Кеворка хотел ответить, что нет, не грозит, но сказал:
– Я, понимаете, предупредил их… о похищении. – И тяжело вздохнул. – Я не мог иначе. Со мной действительно что-то такое сделалось…
– Не узнаю тебя, мой славный Кев! – вознегодовал Цытирик. И в эту минуту стал на себя непохож, как будто Кеворка успел передать ему частичку собственного смятения. – Вспомни, когда ты летал к Аджарте – даже оттуда ты вернулся самим собой, такое сложное похищение, такие безумно опасные излучающие образцы! Даже этот завистник Нак, который, правда, завидует даже обыкновенному грибу, восхитился твоей работой и устроил в твою честь салют перед Дворцом Светил. Такого не каждый разведчик удостаивается. Уж я-то как-нибудь знаю.
– Как это было давно, я все забыл…
– Забывать – великое искусство. Я тебе помогу забыть твоих прикатчиков. Я очень хорошо умею не только все помнить, но кое что и забывать, если возникает такая необходимость. Недаром же мне доверено писать нашу историю. Хартингское Время знало, на ком остановиться и сделать свой выбор, – усмехнулся Цытирик.
Перед ними выросли меховые двери стационара, а позади раздались тяжелые шаги и жалобные всхлипы. Цытирик и Кеворка обернулись: к ним со всех ног бежал Гут.
– Раплет, Раплет… – кричал он, – Раплет, Раплет…
– Что – Раплет? Что у тебя опять? – сердито спросил Цытирик. – Вечно у тебя что-нибудь неладное, всякие глупые осложнения.
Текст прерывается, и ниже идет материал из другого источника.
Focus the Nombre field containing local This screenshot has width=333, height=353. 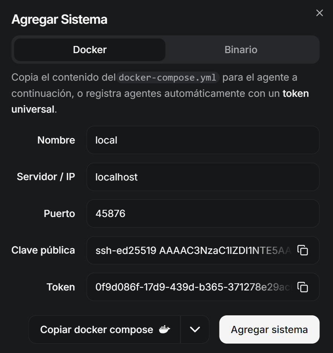pos(203,140)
Без неприятностей ведь не можешь.
– Не могу, – согласился безропотно Гут. – Я его всего почистил, снял старые ошметки, он стал у меня совсем как новенький. Я его завел на полную катушку, а он как врежет мне – и убежал. Не знаю даже – за что. Вот еле-еле до вас доплелся… Ой-йе-ей! – Гут осторожно дотронулся до огромной шишки, которая красовалась у него на лбу.
– Где он? – завопил Цытирик. – А информация? Информация где? Ты у него ее взял?
– Я взял? Не знаю, – Гут растерянно пожал плечами, – я, кажется, не успел. Информации, кажется, у меня нет. Он побежал к Светилам – на тебя, Кеворка, жаловаться! Его информация убежала вместе с ним – я так думаю.
Цытирик даже забыл отругать Гута, так был раздосадован.
– Какие отношения сложились у тебя с Раплетом? Он что-нибудь знает? Ну про эти твои новые мысли?
– Знает. Прими, Гут, мое сочувствие. Если вы, Великий, мне прикажете, я сейчас же верну Раплета на станцию.
Цытирик был полностью выбит из колеи – неслыханная дерзость со стороны амера: напасть на службу Времени!
– Но ты не в силах его вернуть – ты сейчас на карантине. Я немедленно свяжусь со Светилами. О! Это ему дорого обойдется: его спишут на запчасти. Гут, иди к образцам – как бы они тоже не взбесились. У них у всех без исключения просматривается эта опасная тенденция. Очень сильные отклонения. Зачем надо было выбирать таких ненормальных? А ты, Кев, пойдем со мной. Я постараюсь освободить тебя от чуждых влияний и наслоений. Ты будешь спать, а я буду читать тебе вслух нашу родную Историю – что может быть ее интереснее, нашей матери-Истории?
Они бесшумно пропали в мягком проеме, а Гут поплелся обратно на станцию.